Malignant brain tumors completely regress after treatment with parvoviruses, according to researchers from the German Cancer Research Center.

For the study, rats received brain tumors by implantation and were treated with parvoviruses once the brain tumors reached a specific size. According to the press release announcing the findings, the researchers realized early on that parvovirus H-1 had important advantages over other viruses.

Researchers reported that in the mice in which the viruses had been injected directly into the tumor, the tumors shrank after 3 days and completely disappeared in 8 of 12 mice treated. The mice survived without any symptoms compared to untreated controls, which suffered from severe disease symptoms within 3 weeks following implantation of their brain tumor. In addition, 6 out of 9 mice treated with the parvovirus intravenously showed complete tumor regression.


Continue Reading

More significantly, the researchers found no infection-related damage in the nervous tissue surrounding the tumor, and the viruses did not spread to the whole organism. The viruses reproduced in the tumor tissue, and viral protein production was found only in those cells.

The authors explained that parvoviruses kill tumors using natural properties, so their genetic material does not need to be genetically manipulated—as with herpes viruses, polio viruses, or adenoviruses, which have been used in other studies.

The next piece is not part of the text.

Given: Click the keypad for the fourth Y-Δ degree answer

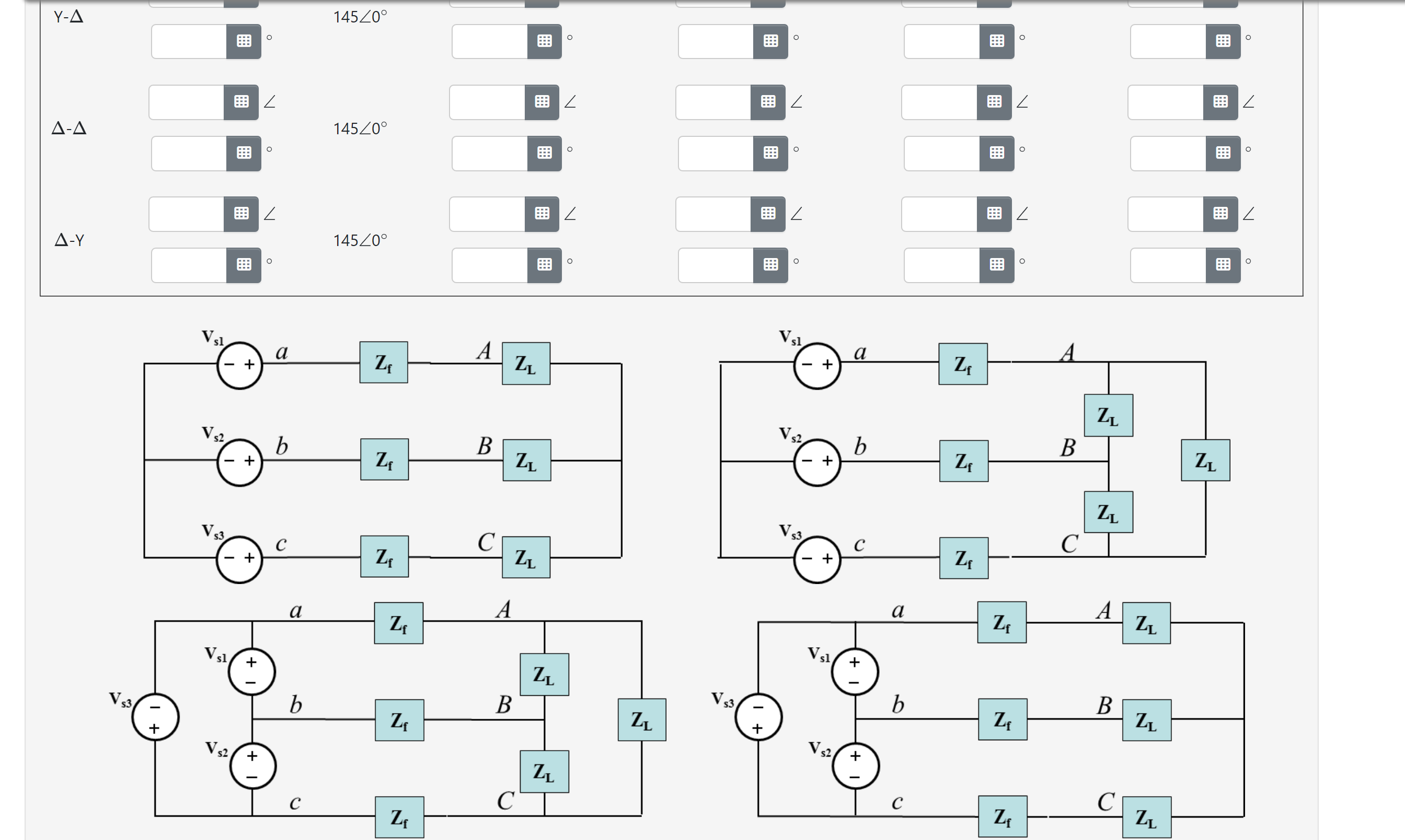Looking at the screenshot, I should [x=996, y=41].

“Parvoviruses pass the blood-brain barrier, so that they can be administered via the bloodstream. In addition, they reproduce in cancer cells, which is particularly important for successfully treatment of glioblastoma, with its diffuse growth,” added Jorg Schlehofer, one of the study’s researchers. “Thus, the second-generation viruses reach and eliminate even those cancer cells that have already settled at some distance from the primary tumor.”

The findings were published in Neuro-Oncology (2010 Mar 18 [Epub ahead of print]).